Bantis Leonidas E, Nakas Christos T, Reiser Benjamin
Department of Statistics and Actuarial-Financial Mathematics, University of the Aegean, 83200 Samos, Greece.
Biometrics. 2014 Mar;70(1):212-23. doi: 10.1111/biom.12107. Epub 2013 Nov 21.
After establishing the utility of a continuous diagnostic marker investigators will typically address the question of determining a cut-off point which will be used for diagnostic purposes in clinical decision making. The most commonly used optimality criterion for cut-off point selection in the context of ROC curve analysis is the maximum of the Youden index. The pair of sensitivity and specificity proportions that correspond to the Youden index-based cut-off point characterize the performance of the diagnostic marker. Confidence intervals for sensitivity and specificity are routinely estimated based on the assumption that sensitivity and specificity are independent binomial proportions as they arise from the independent populations of diseased and healthy subjects, respectively. The Youden index-based cut-off point is estimated from the data and as such the resulting sensitivity and specificity proportions are in fact correlated. This correlation needs to be taken into account in order to calculate confidence intervals that result in the anticipated coverage. In this article we study parametric and non-parametric approaches for the construction of confidence intervals for the pair of sensitivity and specificity proportions that correspond to the Youden index-based optimal cut-off point. These approaches result in the anticipated coverage under different scenarios for the distributions of the healthy and diseased subjects. We find that a parametric approach based on a Box-Cox transformation to normality often works well. For biomarkers following more complex distributions a non-parametric procedure using logspline density estimation can be used.

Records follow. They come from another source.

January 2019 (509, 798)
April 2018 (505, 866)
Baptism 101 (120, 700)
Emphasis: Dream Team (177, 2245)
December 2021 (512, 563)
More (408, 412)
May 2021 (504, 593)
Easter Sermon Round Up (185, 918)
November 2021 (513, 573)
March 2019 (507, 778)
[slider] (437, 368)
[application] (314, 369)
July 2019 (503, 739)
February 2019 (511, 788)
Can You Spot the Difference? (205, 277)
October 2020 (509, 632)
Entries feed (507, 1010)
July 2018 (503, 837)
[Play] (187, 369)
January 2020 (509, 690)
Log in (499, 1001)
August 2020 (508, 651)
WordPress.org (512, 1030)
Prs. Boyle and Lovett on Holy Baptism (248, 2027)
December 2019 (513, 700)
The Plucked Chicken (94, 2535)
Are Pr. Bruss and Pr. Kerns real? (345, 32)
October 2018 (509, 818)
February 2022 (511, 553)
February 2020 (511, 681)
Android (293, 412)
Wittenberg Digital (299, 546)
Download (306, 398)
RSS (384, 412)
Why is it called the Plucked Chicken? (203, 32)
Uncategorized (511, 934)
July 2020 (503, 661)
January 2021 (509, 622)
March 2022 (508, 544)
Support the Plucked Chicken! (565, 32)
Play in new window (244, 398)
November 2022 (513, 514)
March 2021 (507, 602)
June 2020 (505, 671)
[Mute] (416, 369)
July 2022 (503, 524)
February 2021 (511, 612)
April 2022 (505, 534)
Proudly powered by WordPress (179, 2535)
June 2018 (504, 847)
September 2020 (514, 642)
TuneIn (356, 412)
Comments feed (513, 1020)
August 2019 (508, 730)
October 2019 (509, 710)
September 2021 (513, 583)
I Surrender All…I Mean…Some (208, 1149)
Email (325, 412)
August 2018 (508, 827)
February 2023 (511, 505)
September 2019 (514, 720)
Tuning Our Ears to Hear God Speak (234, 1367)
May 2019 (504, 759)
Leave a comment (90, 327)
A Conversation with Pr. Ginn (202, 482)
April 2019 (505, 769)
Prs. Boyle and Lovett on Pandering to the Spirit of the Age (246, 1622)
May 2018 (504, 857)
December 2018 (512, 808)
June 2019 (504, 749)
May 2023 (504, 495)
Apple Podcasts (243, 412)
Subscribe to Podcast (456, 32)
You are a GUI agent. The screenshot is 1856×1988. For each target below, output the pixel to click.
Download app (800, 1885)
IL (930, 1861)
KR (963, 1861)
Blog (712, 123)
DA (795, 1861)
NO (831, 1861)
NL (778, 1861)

在确定了连续诊断标志物的效用之后,研究人员通常会着手解决确定一个临界点的问题,该临界点将用于临床决策中的诊断目的。在ROC曲线分析的背景下,选择临界点最常用的最优性标准是尤登指数的最大值。与基于尤登指数的临界点相对应的灵敏度和特异度比例对表征了诊断标志物的性能。灵敏度和特异度的置信区间通常是基于灵敏度和特异度是独立二项比例的假设来估计的,因为它们分别来自患病和健康受试者的独立群体。基于尤登指数的临界点是根据数据估计出来的,因此由此产生的灵敏度和特异度比例实际上是相关的。为了计算出能达到预期覆盖范围的置信区间,需要考虑这种相关性。在本文中,我们研究了用于构建与基于尤登指数的最优临界点相对应的灵敏度和特异度比例对的置信区间的参数和非参数方法。这些方法在健康和患病受试者分布的不同情况下能达到预期的覆盖范围。我们发现基于Box-Cox正态变换的参数方法通常效果良好。对于遵循更复杂分布的生物标志物,可以使用基于对数样条密度估计的非参数程序。